Quanta can not only be used to calculate, but also to measure and communicate. This combination will enable a wide range of products to be created in the information and communication technology sector and on the sensor market in the coming years. Manufacturers need highly specialized equipment and processes to make use of the fundamental principles of quantum mechanics. Fraunhofer IZM has now planned one of these.
Quantum objects are only a few nanometers in size, but they act in unique ways: For example, they have neither an exact position nor a precise direction of movement. Particles that are far apart can even be entangled with each other. Based on these phenomena, researchers around the world are developing quantum technologies that open up unparalleled potential for applied research in various industries. To help shape this revolution, the Fraunhofer-Gesellschaft commissioned the first quantum computer in Germany at the beginning of the year.
The next step is the Berlin QuantumPackagingLab, which will be available from mid-2022 as a contact point for the development of reliable packaging approaches for quantum photonics. The researchers there are trying to use glass as a transparent substrate and carrier for future photonic circuits. They also want to extend existing waveguide technologies to the visible and near-infrared range, the so-called VIS-NIR spectrum. To do this, they are using panel level integration techniques that were developed for electrical circuit boards. In order to tackle the assembly techniques, packages and system integration for photonic quantum technologies, a new infrastructure is being set up in a total of four laboratories at the Fraunhofer Institute for Reliability and Microintegration IZM. The following five large-scale facilities are of particular importance:
- Scanning Nearfield Optical Microscope (SNOM): The SNOM in the optical measurement laboratory uses optical spectroscopy to examine the surfaces of nanophotonic components. The core of the process is that laser light with a minimum diameter, smaller than that of a waveguide, is focused in the immediate vicinity of the sample. In addition, the so-called evanescent field, which is created when a light wave decays optically at interfaces, enables highly reliable measurements to be carried out.
- Waveguide coupler: The automated large-scale system uses an integrated camera as well as search and optimization algorithms to simultaneously couple several waveguides to a fibre array. The coupled light is detected at the output side of the waveguide.
- 3D glass printer: It structures glass using ultrashort light pulses. In a downstream process step, glass surfaces can be etched and thus modified. The device is aimed in particular at laser direct writing, i.e. the direct lasering of waveguides and photonic structures such as diffraction gratings into glass.
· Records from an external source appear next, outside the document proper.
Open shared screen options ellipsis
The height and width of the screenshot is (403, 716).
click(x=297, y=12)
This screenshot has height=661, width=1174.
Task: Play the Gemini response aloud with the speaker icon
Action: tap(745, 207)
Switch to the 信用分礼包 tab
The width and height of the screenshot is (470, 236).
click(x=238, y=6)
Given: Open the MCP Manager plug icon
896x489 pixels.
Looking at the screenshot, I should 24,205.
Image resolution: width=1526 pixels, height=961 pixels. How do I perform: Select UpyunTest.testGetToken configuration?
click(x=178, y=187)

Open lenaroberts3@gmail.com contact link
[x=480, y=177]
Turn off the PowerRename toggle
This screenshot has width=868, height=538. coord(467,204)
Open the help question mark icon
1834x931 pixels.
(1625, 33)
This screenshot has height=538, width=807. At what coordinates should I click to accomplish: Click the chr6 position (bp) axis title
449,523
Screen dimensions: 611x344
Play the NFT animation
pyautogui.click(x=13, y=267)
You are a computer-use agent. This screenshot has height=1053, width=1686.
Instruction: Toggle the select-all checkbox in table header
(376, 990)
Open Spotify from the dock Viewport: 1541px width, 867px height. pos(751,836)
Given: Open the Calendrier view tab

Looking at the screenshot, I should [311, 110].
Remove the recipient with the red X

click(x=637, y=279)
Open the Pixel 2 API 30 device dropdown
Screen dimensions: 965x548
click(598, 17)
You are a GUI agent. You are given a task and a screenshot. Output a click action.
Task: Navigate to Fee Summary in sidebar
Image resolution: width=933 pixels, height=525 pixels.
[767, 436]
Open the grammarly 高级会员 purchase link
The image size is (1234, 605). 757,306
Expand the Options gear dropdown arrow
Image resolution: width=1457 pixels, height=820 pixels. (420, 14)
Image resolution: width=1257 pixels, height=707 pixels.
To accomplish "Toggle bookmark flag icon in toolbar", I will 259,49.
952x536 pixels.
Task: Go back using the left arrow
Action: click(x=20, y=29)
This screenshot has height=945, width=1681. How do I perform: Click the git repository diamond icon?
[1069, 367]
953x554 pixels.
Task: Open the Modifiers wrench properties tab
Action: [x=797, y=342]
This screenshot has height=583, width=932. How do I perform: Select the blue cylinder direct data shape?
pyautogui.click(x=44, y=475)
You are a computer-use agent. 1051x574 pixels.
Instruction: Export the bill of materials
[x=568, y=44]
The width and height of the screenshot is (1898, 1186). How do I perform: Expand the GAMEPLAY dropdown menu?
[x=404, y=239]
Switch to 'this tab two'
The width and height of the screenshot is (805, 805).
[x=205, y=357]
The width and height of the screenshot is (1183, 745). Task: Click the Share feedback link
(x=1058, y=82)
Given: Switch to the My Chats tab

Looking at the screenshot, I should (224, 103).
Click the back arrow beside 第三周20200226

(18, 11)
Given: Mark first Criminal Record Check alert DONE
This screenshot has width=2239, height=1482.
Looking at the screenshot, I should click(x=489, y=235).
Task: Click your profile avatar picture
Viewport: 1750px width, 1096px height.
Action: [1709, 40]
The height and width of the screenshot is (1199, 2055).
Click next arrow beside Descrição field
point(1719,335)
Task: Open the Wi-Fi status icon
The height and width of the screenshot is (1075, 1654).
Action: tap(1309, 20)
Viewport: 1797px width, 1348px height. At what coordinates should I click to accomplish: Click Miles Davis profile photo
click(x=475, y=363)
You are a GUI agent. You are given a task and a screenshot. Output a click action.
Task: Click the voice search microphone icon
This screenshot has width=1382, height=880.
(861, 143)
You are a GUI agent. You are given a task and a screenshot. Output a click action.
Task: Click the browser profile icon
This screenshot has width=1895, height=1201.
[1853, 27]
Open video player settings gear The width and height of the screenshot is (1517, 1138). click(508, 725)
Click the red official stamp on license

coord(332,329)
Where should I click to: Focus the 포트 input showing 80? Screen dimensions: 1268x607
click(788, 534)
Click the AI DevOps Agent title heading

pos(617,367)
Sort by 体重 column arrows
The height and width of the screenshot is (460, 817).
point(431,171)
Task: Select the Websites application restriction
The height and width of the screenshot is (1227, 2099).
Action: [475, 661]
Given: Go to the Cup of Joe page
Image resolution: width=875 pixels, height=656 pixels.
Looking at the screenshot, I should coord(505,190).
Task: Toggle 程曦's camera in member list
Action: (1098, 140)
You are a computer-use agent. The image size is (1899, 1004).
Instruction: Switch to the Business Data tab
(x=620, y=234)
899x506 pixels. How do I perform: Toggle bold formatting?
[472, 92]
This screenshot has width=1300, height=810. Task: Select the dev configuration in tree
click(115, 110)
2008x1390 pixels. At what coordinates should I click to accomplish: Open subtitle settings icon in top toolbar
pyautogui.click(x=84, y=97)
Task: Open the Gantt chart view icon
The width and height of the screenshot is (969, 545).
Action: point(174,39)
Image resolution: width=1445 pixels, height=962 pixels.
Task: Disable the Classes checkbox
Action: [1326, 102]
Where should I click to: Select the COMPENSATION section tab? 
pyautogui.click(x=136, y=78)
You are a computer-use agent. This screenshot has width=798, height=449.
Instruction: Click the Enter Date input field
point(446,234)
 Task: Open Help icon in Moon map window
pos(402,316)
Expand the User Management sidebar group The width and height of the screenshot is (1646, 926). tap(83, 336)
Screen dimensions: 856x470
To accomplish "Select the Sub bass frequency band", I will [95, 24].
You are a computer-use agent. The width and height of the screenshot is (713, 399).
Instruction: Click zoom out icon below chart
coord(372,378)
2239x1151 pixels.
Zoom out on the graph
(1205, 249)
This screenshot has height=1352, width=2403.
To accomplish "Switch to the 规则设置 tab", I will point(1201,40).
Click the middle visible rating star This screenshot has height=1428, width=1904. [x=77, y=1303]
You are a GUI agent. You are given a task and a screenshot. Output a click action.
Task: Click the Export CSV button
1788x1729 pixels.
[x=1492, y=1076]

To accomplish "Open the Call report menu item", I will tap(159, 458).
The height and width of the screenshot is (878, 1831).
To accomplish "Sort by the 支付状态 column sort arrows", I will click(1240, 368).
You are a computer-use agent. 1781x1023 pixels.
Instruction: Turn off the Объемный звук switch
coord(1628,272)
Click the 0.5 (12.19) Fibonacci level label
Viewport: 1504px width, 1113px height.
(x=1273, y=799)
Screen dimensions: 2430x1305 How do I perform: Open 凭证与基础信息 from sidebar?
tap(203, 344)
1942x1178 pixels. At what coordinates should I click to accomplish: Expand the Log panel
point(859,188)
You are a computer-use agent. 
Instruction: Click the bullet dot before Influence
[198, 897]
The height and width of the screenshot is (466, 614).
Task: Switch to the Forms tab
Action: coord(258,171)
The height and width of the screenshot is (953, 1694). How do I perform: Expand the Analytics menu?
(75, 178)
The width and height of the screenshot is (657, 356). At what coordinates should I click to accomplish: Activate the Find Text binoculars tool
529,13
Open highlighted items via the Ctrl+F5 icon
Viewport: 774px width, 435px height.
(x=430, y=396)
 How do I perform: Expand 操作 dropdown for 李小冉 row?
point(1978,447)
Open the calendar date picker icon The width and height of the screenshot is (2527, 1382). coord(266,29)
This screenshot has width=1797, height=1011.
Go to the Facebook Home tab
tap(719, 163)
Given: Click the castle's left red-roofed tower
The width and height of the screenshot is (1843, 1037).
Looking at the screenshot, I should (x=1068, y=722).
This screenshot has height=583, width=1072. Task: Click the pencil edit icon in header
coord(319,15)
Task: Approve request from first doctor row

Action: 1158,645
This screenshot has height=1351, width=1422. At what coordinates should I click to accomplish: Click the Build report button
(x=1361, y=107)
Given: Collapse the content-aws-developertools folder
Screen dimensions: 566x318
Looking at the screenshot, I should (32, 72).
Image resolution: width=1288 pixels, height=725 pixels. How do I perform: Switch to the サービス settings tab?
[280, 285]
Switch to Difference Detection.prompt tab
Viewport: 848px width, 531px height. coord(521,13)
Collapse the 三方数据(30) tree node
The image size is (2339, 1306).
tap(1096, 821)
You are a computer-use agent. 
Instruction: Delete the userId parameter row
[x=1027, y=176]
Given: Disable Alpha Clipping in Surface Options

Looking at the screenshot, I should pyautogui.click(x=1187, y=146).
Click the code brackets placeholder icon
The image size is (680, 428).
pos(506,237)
Other functions include the drilling of micro-holes in glass and welding, in which the glass is only heated locally, making it possible to create hermetic and transparent glass-glass welded joints.
- Micro ultra-high vacuum bonder: With this system, the researchers plan to carry out laser soldering and other hermetic glass bonding processes under vacuum conditions. The highly focused laser radiation is absorbed by the glass solder. This causes it to heat up above the melting point of the solder, which leads to the glass surfaces being joined.
- Ultra-high vacuum evaporation system: The ultra-high vacuum evaporation system can be used to evaporate metallic coatings onto glass surfaces with a thickness of a few nanometers and a precision of one nanometer. The processes are used to produce semi-transparent, metal-coated mirrors, and the metallic surfaces themselves can also become conductors of plasmons.
Fraunhofer IZM is now looking for research partners with whom it can develop application-oriented system integration, in particular assembly technology and packaging, for the fields of quantum communication and sensor technology.
The QuantumPackagingLab is being funded by the state of Berlin with a total of 3,392,000 euros as part of ERDF co-financing.